Write out the records below exactly as they appear, skipping each picture.

[Stored data]
== Segment start ==
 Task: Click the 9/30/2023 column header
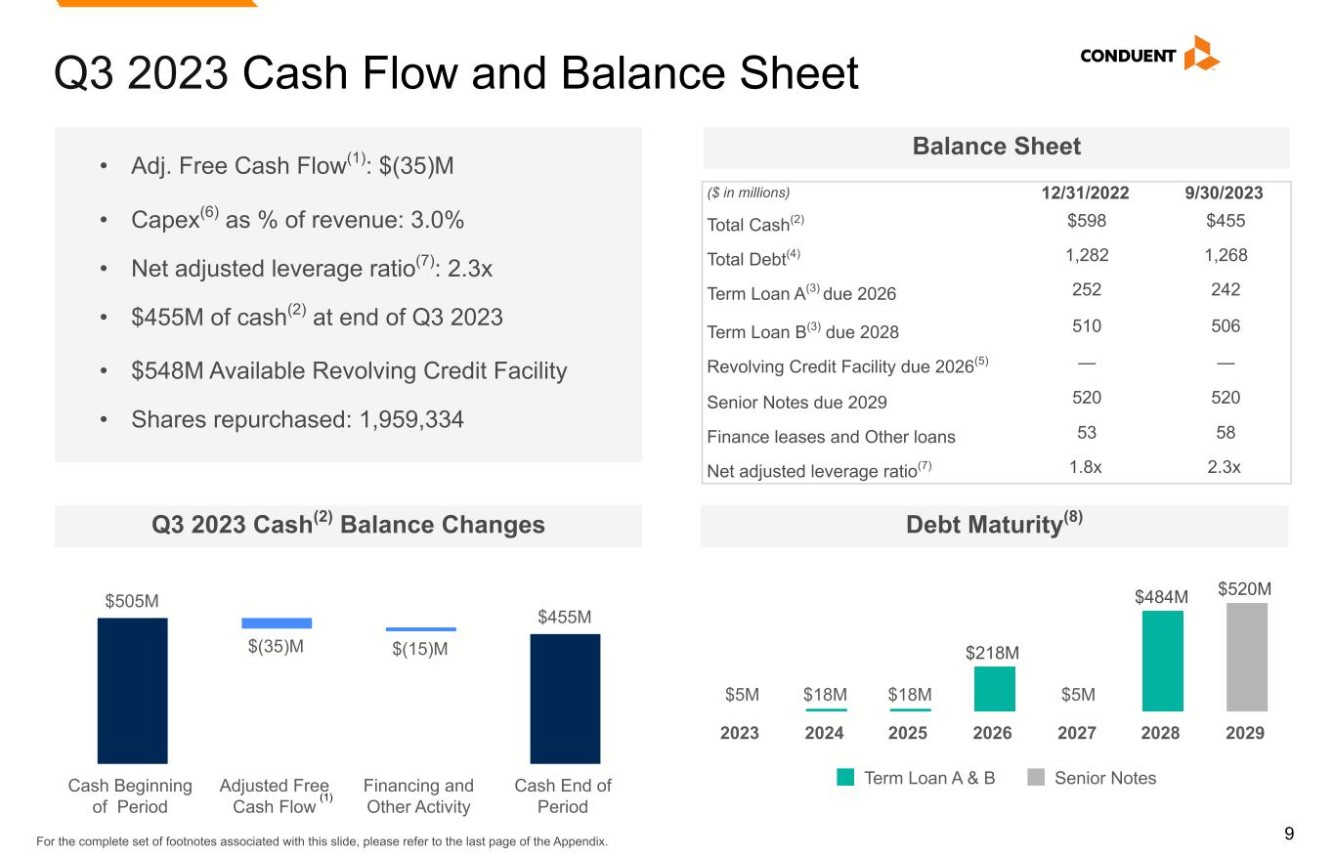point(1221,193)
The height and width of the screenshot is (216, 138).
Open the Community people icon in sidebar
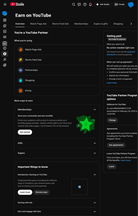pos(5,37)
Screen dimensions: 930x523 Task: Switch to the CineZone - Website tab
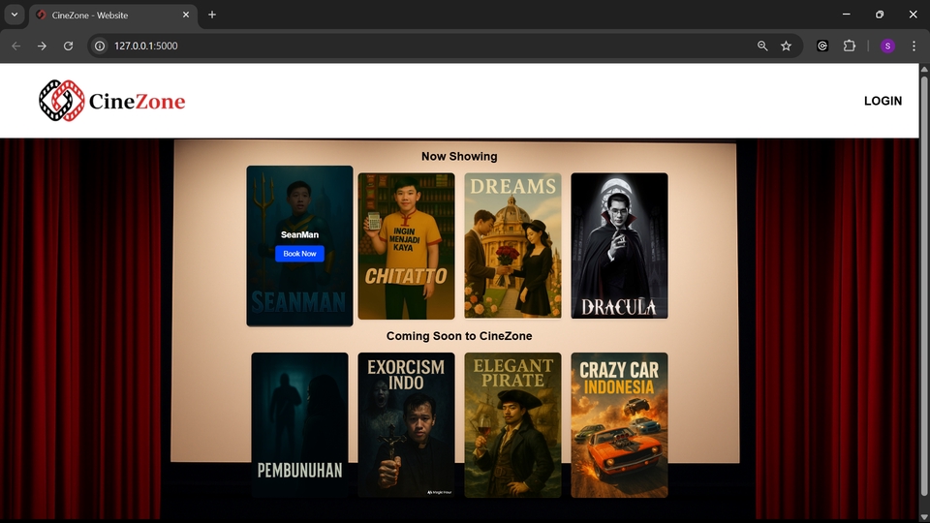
== Segment end ==
=== Result ===
 Task: Click the 9/30/2023 column header
point(1221,193)
The height and width of the screenshot is (216, 138).
Open the Community people icon in sidebar
pos(5,37)
Screen dimensions: 930x523 Task: Switch to the CineZone - Website tab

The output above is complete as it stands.